What is the overview of milgram’s study?
He wanted to know whether people would be obedient even if it would result in physical harm to another person.
How did he test his study?
He arranged his laboratory-based procedure to involve administering electric shocks to a victim under the orders of a researcher.
Define obedience:
Following a direct order from a person or people with authority.
Define destructive obedience:
Obedience that has potential to cause psychological or physical harm or injury to another.
What is Milgram’s situational explanation for obedience?
Many people who found themselves in a similar situation (to the Germans who murdered the Jews in the holocaust) would harm or even kill other human beings under the orders of an authority figure.
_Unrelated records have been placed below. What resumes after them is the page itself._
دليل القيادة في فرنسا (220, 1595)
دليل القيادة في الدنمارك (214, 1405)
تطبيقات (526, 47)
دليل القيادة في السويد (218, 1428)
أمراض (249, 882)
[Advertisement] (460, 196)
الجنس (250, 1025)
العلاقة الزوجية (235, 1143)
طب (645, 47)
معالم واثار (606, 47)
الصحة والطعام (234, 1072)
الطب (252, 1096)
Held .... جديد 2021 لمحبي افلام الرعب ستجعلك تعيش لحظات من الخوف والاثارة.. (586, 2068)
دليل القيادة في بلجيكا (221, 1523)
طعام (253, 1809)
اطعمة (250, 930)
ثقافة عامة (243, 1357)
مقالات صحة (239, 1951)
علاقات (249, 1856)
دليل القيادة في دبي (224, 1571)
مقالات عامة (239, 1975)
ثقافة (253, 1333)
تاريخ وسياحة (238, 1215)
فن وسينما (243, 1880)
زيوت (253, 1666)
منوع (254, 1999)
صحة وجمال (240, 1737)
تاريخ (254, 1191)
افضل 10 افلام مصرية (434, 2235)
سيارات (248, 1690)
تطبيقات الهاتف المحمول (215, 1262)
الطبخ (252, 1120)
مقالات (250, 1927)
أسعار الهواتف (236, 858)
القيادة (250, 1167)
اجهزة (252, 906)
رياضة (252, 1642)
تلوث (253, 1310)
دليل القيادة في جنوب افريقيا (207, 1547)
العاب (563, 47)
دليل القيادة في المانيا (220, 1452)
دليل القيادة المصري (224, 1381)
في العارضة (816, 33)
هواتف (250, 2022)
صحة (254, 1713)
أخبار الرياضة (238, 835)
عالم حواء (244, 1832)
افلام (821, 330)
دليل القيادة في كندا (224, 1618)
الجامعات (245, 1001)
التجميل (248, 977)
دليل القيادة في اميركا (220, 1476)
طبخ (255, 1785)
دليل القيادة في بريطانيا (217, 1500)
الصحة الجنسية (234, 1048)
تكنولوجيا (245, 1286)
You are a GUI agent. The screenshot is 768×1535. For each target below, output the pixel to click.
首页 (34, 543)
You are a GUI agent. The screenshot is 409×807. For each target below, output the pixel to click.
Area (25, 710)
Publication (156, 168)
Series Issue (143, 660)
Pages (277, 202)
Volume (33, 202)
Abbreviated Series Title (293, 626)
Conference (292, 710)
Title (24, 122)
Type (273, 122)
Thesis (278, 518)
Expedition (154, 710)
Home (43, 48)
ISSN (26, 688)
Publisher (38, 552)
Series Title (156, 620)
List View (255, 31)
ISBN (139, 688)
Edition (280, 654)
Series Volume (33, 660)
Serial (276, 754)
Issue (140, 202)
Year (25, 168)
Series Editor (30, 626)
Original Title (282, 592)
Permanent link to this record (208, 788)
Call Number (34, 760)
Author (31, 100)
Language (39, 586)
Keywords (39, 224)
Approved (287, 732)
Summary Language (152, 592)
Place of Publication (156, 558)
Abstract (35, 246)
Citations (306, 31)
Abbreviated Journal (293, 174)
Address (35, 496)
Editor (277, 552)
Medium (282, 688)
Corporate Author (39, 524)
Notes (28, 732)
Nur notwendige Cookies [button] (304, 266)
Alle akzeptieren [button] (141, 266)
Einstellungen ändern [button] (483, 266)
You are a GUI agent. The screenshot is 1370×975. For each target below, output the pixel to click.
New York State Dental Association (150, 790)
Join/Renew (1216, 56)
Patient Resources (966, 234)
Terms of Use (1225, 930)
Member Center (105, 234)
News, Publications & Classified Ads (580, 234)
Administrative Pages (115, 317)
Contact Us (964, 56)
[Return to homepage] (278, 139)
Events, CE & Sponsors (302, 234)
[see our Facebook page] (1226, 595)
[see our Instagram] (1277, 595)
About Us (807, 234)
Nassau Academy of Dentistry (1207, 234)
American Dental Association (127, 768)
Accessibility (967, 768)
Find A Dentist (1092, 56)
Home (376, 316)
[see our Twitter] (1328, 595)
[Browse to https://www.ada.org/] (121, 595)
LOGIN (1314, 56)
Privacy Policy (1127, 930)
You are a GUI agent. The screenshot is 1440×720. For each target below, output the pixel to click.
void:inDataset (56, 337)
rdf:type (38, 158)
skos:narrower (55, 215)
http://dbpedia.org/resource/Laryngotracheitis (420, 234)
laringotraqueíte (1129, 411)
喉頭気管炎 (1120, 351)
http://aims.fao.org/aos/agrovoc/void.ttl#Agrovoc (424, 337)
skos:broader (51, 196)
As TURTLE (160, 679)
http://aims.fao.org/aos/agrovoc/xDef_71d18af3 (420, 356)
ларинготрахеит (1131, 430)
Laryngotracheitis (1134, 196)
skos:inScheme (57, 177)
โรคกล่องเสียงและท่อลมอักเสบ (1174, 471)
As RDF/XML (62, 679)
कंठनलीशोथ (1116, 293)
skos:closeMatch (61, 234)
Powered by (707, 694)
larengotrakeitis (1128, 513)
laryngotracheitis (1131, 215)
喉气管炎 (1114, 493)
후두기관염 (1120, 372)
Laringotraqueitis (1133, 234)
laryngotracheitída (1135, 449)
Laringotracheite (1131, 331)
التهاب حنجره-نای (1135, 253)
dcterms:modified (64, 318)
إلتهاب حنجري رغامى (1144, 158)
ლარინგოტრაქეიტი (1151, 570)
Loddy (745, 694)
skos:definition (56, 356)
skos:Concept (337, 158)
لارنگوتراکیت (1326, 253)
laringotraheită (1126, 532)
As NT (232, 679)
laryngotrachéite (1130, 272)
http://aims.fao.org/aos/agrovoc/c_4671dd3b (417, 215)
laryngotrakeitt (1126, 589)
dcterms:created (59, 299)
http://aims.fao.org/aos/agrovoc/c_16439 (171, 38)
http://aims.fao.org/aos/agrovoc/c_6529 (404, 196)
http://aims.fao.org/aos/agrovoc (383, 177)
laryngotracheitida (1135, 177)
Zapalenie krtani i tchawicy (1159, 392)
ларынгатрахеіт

What is the aim of milgram’s study?
To investigate the level of obedience reached by normal people when a perceived authority figure instructs them to administer a physical punishment to a stranger.
What are the research methods?
- No IV, only a DV so it cannot be defined as an experiment.
- Controlled observation through a one way mirror.
- Interviews with participants after the study using a laboratory setting.
What is the DV in this investigation?
Levels of obedience were measured through observation.
Observers also noted participants’s body language and any verbal comment
What is the type of sample?
Volunteer sampling from a newspaper advertisement and direct mail.
What was the ad for?
For a study on memory and learning at Yale University.
Describe the population?
- 40 men between ages of 20 and 50 years old.
- Composed of those who lived in the New Havens area of the US.
- The men came from a range of different backgrounds, education levels and occupations.
Explain the location of the study.
The study took place in a modern laboratory at Yale University to make the procedure seem legitimate which was an important situational factor in obedience.
List the controls:
All participants were
1. paid $4.50 for participation
2. informed that it was a study about the effects of punishment.
3. told the same standardised prods.
4. given the same shock generator and a sample shock of 45 V
5. introduced to the same experimenter
6. debriefed after the study and had the deception explained to them.
What were the participants told before drawings lots?
- We know very little about the effects of punishment on learning and this is because almost no scientific studies have been conducted on human beings.
- We don’t know whether it is beneficial to learning
- We don’t know how much difference it makes as to who is giving the punishment.
- In this study we are bringing together people from different occupations to test this out.